>> begin

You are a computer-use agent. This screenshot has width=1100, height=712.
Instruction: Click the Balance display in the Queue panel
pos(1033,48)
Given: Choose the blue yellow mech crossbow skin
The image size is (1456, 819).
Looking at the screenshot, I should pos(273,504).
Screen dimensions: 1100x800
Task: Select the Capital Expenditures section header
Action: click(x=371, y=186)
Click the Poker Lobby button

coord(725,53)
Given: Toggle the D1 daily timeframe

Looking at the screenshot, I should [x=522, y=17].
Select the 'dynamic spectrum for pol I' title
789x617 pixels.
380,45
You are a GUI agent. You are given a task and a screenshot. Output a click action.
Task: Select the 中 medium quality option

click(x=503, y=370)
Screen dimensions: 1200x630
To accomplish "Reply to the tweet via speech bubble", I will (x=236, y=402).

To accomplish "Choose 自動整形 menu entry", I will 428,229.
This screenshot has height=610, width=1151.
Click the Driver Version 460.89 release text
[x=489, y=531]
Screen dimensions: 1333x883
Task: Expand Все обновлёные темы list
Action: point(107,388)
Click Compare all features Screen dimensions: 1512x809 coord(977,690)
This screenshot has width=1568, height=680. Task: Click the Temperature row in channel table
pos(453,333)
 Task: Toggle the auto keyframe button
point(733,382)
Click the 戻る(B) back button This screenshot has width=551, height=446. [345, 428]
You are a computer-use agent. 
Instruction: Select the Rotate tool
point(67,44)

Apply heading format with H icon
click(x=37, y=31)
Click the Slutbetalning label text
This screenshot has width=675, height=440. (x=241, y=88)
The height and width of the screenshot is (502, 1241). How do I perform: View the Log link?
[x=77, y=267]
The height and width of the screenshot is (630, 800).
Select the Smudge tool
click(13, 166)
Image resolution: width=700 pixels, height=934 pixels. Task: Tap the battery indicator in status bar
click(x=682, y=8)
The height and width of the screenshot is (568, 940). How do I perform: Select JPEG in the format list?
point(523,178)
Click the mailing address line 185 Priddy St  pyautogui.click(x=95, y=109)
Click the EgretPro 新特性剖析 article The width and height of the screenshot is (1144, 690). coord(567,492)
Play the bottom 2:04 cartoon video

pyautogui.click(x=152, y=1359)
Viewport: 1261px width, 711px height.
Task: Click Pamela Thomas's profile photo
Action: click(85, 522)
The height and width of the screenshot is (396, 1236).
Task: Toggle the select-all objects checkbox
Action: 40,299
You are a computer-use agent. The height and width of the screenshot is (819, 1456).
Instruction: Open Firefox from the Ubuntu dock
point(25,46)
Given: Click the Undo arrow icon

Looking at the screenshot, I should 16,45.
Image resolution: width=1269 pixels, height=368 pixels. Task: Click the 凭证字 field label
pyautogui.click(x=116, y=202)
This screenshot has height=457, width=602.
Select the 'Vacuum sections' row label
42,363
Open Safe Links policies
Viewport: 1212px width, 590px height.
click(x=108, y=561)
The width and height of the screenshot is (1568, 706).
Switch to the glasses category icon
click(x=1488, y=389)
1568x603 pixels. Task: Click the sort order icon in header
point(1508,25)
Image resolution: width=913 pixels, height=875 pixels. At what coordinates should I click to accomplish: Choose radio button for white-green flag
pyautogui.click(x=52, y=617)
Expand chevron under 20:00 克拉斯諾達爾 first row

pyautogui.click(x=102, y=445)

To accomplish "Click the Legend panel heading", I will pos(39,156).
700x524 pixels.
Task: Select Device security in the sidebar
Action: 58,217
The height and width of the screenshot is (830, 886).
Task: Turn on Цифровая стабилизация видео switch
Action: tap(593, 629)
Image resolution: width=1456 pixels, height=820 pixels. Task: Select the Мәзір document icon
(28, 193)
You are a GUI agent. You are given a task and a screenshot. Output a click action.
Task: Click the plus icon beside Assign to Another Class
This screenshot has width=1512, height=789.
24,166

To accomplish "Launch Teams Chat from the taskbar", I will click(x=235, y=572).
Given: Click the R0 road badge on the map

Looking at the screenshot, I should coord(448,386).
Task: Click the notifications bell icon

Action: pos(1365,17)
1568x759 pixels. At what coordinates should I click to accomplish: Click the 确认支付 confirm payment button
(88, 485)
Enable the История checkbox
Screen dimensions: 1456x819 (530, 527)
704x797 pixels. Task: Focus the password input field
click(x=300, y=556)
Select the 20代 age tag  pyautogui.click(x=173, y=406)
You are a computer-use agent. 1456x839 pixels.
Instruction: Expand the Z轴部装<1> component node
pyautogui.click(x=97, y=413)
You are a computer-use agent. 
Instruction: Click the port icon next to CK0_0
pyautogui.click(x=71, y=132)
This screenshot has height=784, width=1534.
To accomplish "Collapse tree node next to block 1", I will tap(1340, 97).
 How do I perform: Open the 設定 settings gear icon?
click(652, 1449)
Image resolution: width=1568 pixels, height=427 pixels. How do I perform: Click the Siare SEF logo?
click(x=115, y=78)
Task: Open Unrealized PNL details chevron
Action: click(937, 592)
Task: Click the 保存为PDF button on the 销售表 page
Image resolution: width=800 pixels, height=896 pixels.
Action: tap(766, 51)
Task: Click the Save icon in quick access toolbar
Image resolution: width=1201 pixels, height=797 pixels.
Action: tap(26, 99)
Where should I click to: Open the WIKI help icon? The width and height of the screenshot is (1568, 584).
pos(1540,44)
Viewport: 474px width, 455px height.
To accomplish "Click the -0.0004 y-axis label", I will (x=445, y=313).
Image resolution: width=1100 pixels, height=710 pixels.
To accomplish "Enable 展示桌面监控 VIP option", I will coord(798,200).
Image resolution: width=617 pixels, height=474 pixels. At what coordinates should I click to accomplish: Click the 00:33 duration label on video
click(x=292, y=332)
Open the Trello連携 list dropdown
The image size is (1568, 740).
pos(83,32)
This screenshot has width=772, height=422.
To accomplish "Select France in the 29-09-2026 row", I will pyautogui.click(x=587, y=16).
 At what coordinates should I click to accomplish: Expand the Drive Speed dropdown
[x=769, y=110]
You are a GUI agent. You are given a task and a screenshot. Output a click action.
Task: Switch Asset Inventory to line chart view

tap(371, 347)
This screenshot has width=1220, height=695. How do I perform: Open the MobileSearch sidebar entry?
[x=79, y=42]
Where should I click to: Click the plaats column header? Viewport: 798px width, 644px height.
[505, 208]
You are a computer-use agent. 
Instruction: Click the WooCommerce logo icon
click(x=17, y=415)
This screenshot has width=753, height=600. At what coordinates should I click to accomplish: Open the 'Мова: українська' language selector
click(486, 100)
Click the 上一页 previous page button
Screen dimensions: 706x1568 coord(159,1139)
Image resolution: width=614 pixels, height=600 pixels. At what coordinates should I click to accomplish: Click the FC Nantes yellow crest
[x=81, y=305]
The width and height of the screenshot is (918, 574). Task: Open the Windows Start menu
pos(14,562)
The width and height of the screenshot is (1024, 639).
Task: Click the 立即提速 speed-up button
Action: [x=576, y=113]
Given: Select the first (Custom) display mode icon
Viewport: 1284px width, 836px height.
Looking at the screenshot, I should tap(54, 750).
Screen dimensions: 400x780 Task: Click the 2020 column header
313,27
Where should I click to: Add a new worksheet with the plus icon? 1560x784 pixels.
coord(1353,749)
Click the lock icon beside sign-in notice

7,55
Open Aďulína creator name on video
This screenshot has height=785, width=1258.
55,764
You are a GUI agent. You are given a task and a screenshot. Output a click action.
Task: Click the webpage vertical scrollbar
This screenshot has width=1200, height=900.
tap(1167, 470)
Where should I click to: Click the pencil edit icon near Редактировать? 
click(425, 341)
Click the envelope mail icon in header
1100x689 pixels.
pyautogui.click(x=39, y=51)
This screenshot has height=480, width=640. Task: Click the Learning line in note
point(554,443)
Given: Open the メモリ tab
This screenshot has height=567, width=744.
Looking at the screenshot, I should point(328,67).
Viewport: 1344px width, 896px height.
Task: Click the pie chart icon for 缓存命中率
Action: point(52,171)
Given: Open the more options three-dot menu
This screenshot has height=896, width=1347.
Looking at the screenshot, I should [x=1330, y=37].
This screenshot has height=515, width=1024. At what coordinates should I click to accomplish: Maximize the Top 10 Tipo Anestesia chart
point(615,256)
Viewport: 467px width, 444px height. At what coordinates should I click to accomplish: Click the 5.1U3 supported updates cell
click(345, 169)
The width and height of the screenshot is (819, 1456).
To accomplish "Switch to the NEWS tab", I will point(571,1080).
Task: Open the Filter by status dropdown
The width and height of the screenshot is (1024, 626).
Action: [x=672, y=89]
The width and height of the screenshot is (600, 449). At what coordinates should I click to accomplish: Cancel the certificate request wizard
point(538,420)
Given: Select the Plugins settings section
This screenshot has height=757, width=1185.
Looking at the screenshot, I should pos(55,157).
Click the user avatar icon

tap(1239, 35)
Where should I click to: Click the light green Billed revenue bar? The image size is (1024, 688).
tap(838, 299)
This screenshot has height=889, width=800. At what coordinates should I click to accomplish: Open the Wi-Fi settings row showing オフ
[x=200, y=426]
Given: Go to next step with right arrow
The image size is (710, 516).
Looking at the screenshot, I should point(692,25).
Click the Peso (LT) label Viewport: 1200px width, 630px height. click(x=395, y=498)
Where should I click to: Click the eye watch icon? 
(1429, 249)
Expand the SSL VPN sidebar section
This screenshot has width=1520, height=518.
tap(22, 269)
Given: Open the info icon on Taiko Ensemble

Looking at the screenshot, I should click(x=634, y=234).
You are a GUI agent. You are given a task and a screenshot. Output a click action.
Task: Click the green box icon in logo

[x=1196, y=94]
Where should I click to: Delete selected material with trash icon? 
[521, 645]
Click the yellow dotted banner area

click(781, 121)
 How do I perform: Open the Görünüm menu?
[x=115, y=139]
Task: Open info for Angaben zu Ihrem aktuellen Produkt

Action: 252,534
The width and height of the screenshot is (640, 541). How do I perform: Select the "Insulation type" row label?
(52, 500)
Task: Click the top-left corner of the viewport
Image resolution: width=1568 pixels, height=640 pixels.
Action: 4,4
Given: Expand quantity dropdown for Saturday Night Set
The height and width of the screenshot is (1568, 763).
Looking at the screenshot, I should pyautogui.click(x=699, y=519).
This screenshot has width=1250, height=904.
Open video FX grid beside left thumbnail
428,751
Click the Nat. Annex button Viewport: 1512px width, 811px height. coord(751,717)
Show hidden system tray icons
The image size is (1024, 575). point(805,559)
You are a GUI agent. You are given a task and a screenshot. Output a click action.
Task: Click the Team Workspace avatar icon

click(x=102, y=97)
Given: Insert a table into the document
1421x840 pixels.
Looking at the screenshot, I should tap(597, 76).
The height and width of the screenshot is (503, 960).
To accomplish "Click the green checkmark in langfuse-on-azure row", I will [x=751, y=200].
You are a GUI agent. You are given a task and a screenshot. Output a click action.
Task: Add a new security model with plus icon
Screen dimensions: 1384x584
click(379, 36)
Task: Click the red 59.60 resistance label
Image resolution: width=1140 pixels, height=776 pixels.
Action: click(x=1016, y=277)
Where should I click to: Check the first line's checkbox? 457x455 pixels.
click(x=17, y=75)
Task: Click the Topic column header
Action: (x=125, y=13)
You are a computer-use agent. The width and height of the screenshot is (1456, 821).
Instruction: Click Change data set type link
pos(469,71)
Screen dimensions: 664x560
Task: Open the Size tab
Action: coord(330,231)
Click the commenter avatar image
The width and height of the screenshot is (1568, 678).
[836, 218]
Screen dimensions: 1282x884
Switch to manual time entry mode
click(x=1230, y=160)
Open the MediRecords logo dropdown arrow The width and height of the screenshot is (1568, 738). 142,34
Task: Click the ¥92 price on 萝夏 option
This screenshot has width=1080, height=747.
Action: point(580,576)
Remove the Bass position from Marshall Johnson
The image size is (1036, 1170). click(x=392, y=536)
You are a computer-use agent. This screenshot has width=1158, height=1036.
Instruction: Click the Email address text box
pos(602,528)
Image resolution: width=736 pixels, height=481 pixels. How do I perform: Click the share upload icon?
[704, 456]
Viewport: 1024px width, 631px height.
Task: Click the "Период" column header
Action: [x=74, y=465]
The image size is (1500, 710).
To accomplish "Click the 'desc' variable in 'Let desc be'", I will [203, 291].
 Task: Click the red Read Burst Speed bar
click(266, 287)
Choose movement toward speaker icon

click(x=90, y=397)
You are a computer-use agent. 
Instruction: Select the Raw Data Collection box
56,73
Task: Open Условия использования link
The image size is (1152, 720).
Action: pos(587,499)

>> end

> WRITTEN PROBLEM
Reproduce everything from the line containing "Click the Peso" down to the line containing "tap(22, 269)", changing "sidebar" to "navigation" and leaving the rest of those lines unchanged.

> SOLVED PROBLEM
Click the Peso (LT) label Viewport: 1200px width, 630px height. click(x=395, y=498)
Where should I click to: Click the eye watch icon? 
(1429, 249)
Expand the SSL VPN navigation section
This screenshot has width=1520, height=518.
tap(22, 269)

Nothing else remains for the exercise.